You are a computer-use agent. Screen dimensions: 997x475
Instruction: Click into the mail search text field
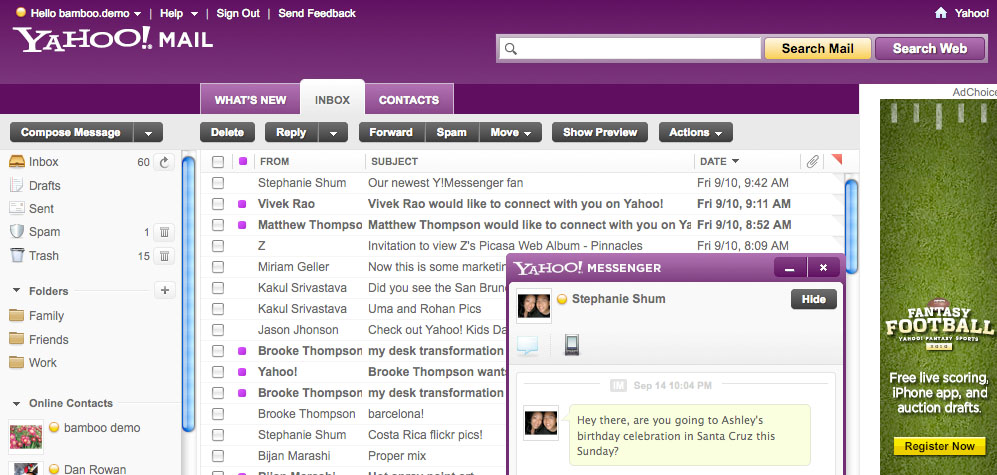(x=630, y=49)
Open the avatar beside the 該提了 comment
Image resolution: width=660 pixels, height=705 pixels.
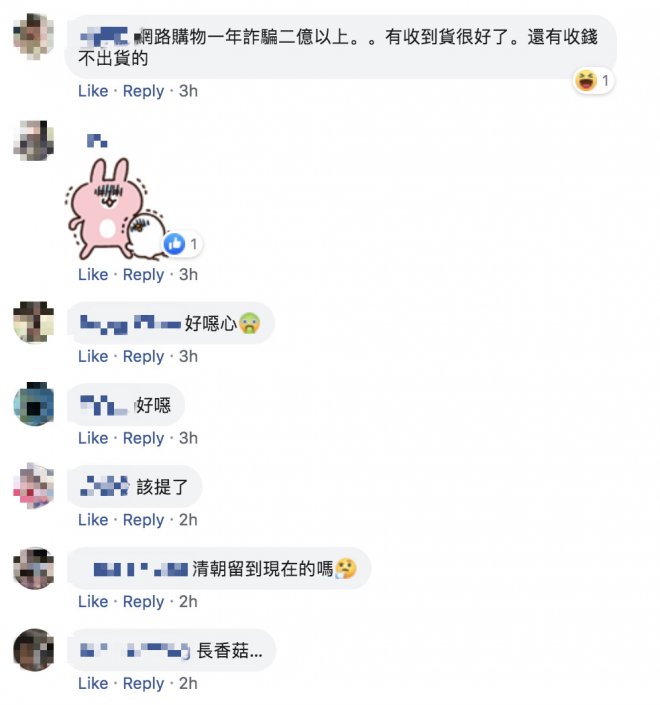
--------------------
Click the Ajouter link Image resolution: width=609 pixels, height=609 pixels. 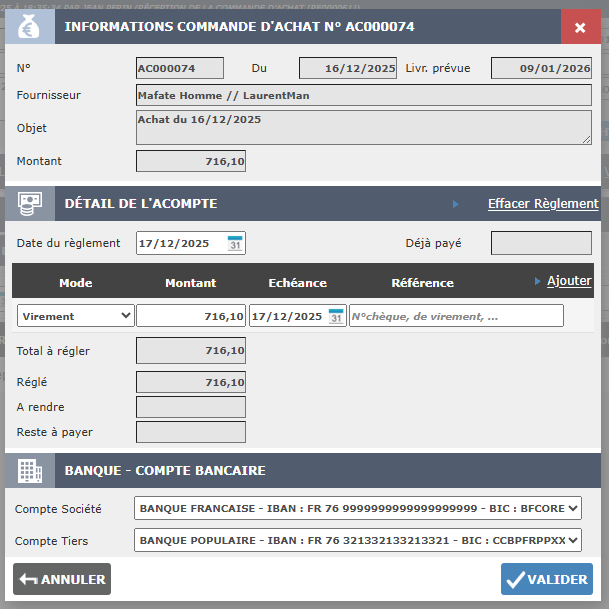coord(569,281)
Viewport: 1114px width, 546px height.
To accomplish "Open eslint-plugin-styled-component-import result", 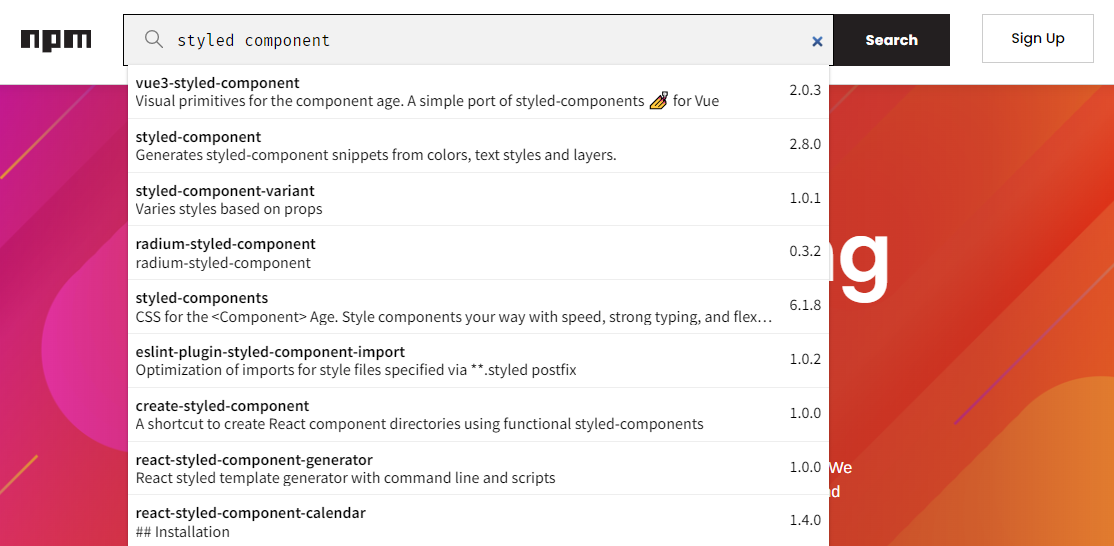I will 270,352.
--------------------
▸ **JOB**: Reproduce the entry lines above, from the line with "You are a computer-use" to the line with "Image resolution: width=660", and leave out the pictures.

▸ **ANSWER FOR THIS EXERCISE**:
You are a computer-use agent. Screen dimensions: 997x475
Instruction: Click into the mail search text field
(x=630, y=49)
Open the avatar beside the 該提了 comment
Image resolution: width=660 pixels, height=705 pixels.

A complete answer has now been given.